What
basic conditions does democracy require? If democracy requires elections, then
reading might be one fundamental condition.
Reading makes it possible to review candidate statements, follow news
reports about the impacts of candidate policies, write letters or emails to let
their elected representatives know where they stand, and draft proposals for elected
leaders to consider.
Yet literacy is not widely held to
be a condition for democracy, and many democracies have surprisingly large numbers
of illiterate citizens as voters. UNESCO estimates
range from 800 million to one billion people globally are
without the ability to read or count at a level that allows for full social
participation as citizens.
Those who are without these skills often abandon the notion that they
are full participants in their government, leaving the business of governing to
educated classes and experts. Their normal lives do not include the assumption
that they can participate in public discussion and in managing their own
affairs, what some call subalternity.
This abandonment of citizenship is a blow to democracy. Yet subalterns can
transform their assumption that the governments of the territories where they
live will never serve their interests.
Many citizens cannot read,
including those in wealthy countries like the United States. Recent data
shows that 19% of the U.S. adult population does not have basic reading skills,
and 29% do not have basic number skills, a slight increase in illiteracy over the past
quarter century. In countries widely accepted as democratic yet struggling
with profound inequality, like Mexico
and India, very large numbers
of their citizens are not literate: over 4 million adults in Mexico and over 250
million adults in India. Other countries may hold elections but many doubt that
democracy is possible when large social sectors remain unable to read, as in Egypt where some 20 miillion are illiterate, and Brazil,
where over 10 million are unable to read a ballot. Other countries claim to be
democracies when large percentages of their population are not literate:
including some of those least successful at democratizing wealth and social
equity, like Bangladesh (25%)
and Haiti (40%).
Should citizens be able to read?
The answer to that question is not settled in policy and judicial arenas. A
landmark court decision was just
issued by a Federal Court of Appeals in the United States stating the
literacy is foundation for citizens, for example, but that decision may be
appealed.

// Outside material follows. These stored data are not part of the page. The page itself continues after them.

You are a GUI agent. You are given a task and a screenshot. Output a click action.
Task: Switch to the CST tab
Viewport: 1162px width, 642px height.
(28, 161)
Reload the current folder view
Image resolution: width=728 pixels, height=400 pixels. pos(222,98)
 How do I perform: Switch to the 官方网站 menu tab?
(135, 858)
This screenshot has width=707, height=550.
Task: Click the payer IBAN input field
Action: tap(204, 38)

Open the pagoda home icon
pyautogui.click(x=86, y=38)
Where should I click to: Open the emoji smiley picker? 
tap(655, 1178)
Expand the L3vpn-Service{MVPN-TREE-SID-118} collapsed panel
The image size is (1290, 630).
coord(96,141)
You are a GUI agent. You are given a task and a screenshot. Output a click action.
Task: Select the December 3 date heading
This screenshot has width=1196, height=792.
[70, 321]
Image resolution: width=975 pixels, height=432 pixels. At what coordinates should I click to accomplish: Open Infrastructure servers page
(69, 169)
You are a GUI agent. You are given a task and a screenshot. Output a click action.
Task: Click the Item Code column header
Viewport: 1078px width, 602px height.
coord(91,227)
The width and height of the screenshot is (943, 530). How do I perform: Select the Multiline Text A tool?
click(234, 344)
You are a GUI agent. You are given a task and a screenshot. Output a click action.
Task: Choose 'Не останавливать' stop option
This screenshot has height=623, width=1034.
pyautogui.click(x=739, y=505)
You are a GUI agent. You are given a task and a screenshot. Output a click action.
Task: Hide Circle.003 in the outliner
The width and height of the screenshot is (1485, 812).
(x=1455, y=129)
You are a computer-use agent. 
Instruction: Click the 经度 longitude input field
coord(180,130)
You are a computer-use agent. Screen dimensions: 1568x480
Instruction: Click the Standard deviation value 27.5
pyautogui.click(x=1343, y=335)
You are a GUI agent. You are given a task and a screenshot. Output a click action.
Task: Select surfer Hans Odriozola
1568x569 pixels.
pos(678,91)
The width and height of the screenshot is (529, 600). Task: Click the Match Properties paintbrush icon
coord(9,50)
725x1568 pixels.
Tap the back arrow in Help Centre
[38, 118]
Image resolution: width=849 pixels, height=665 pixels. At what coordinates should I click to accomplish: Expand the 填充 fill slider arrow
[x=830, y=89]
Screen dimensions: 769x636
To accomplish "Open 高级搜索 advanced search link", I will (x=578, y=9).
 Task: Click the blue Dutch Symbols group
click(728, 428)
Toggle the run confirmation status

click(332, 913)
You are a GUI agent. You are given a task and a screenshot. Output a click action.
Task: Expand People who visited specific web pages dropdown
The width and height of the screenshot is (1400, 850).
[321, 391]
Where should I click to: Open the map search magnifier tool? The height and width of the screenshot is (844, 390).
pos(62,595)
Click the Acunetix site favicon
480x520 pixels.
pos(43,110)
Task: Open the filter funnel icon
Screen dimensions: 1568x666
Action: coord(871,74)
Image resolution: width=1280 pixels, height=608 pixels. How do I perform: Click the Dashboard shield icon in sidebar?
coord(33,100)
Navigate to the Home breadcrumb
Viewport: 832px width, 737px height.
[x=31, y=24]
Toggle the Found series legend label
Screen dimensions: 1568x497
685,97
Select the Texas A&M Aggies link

The judge in the case noted that white
people have repeatedly withheld education as a way to deny political power
to African Americans and members of other groups. The United States Supreme
Court has not been supportive of educational equality, so if the recent
decision is appealed it may not have long-term traction. Even when court decisions
force states to increase school funding, as in a
California February, 2020 court decision,
the courts may not mandate enough funding to correct the many problems causing
poor school performance. The specific problems
in Detroit included adequate physical facilities, qualified teachers
consistently present in classrooms, and relevant
textbooks (Detroit students were given biology textbooks for physics classes).
Work with subalterns can take
literacy and other citizenship skills as its goal. This work would need to
include the interruption of subaltern
notions of their normal lives as cut off from public participation, what
Gayatri Spivak calls the “uncoercive
rearrangement of the desires” for subalterns. This work requires building
an infrastructure that can recognize subaltern desires operating in terms that
differ from those of European-derived education and liberal humanism, so that what
subaltern communities are always already saying can be heard and recognized as
political speech.
Rather than attempting to better
the subaltern conditions along Eurocentric avenues of development, this
infrastructural work will have to change
what education means to begin to recognize subalterns and literate rural
communities in the global south as agents of production. This work may produce
democratic mechanisms and forms of social justice that can accommodate rather
than block subalterns from access to mobility and citizenship.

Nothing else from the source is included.